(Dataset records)

Start of Block

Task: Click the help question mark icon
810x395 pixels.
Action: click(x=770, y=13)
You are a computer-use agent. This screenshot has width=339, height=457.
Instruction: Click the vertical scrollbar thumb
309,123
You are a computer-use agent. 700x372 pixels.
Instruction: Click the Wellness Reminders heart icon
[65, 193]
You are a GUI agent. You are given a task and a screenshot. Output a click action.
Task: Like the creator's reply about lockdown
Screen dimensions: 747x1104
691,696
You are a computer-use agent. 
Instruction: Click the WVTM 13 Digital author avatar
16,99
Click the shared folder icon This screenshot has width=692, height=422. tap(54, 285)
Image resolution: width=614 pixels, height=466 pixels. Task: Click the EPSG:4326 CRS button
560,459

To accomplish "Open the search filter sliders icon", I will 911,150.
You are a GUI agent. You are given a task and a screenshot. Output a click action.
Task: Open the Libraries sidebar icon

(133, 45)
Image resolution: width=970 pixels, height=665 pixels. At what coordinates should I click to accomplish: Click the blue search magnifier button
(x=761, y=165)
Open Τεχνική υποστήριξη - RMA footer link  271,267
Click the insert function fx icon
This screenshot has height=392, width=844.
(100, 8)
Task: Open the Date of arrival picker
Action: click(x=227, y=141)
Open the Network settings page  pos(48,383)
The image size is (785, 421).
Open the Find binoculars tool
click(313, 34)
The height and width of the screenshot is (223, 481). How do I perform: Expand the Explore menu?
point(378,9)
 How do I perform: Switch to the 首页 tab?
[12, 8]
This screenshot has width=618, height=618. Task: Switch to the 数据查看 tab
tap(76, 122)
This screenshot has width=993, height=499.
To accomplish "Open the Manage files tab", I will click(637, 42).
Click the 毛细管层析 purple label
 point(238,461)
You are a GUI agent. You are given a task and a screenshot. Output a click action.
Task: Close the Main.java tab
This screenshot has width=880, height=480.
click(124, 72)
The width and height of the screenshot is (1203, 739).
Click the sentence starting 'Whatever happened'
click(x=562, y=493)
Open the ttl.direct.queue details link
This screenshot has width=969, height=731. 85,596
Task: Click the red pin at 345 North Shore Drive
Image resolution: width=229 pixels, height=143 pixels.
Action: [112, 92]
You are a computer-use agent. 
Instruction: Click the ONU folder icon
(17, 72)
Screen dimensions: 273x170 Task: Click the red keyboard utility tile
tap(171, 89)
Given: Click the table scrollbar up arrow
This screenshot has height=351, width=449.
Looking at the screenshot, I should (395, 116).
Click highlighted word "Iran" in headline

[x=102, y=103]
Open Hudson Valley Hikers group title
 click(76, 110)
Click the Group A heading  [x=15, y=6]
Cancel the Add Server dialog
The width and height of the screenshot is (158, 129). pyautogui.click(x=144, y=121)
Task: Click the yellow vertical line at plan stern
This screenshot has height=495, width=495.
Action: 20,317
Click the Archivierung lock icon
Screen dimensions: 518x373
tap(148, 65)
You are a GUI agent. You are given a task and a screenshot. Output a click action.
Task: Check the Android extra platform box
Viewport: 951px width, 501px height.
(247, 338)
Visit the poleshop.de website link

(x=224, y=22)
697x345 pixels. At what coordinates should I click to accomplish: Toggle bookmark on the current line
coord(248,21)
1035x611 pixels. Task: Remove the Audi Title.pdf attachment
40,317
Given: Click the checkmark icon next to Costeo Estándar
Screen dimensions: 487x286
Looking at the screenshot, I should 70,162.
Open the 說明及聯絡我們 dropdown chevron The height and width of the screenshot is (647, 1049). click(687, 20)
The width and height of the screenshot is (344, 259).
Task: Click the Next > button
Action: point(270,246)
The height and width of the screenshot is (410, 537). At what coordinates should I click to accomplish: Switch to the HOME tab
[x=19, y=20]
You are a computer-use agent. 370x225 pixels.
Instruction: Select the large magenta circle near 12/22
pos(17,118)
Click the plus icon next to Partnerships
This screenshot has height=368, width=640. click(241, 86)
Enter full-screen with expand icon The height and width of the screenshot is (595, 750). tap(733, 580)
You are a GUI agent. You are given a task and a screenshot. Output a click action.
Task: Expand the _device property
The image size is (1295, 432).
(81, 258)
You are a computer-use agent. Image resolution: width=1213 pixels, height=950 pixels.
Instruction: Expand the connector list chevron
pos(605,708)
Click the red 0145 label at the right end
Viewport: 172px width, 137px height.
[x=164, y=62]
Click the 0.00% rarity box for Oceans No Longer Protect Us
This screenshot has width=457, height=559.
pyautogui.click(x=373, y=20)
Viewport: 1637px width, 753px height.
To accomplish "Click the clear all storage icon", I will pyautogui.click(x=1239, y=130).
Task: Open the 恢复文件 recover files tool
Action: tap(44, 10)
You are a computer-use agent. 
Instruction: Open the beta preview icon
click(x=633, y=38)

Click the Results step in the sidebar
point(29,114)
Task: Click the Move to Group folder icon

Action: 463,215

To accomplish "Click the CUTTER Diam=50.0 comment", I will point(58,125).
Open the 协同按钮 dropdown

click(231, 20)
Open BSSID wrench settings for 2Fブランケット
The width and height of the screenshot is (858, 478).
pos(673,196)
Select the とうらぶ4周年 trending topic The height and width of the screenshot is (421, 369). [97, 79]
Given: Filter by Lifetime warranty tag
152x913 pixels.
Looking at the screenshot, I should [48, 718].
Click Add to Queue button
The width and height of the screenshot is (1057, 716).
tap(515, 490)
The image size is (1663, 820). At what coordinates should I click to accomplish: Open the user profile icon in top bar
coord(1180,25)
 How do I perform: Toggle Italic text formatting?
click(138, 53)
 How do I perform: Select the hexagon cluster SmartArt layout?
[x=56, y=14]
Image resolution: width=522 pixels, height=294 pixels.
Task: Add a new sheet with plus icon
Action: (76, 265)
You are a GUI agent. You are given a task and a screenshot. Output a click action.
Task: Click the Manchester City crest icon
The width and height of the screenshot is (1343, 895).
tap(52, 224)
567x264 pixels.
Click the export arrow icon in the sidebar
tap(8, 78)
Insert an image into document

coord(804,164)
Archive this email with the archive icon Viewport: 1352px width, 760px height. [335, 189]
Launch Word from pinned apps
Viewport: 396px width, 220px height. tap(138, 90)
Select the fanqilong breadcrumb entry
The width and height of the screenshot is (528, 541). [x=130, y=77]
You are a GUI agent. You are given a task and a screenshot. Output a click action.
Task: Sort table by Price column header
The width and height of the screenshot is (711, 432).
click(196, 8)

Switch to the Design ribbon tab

End of Block

Exercise description: From the line containing "The width and height of the screenshot is (1057, 716)." to the final line of the data above, transcribe every line exactly and nothing more.

Answer space:
The width and height of the screenshot is (1057, 716).
tap(515, 490)
The image size is (1663, 820). At what coordinates should I click to accomplish: Open the user profile icon in top bar
coord(1180,25)
 How do I perform: Toggle Italic text formatting?
click(138, 53)
 How do I perform: Select the hexagon cluster SmartArt layout?
[x=56, y=14]
Image resolution: width=522 pixels, height=294 pixels.
Task: Add a new sheet with plus icon
Action: (76, 265)
You are a GUI agent. You are given a task and a screenshot. Output a click action.
Task: Click the Manchester City crest icon
The width and height of the screenshot is (1343, 895).
tap(52, 224)
567x264 pixels.
Click the export arrow icon in the sidebar
tap(8, 78)
Insert an image into document

coord(804,164)
Archive this email with the archive icon Viewport: 1352px width, 760px height. [335, 189]
Launch Word from pinned apps
Viewport: 396px width, 220px height. tap(138, 90)
Select the fanqilong breadcrumb entry
The width and height of the screenshot is (528, 541). [x=130, y=77]
You are a GUI agent. You are given a task and a screenshot. Output a click action.
Task: Sort table by Price column header
The width and height of the screenshot is (711, 432).
click(196, 8)

Switch to the Design ribbon tab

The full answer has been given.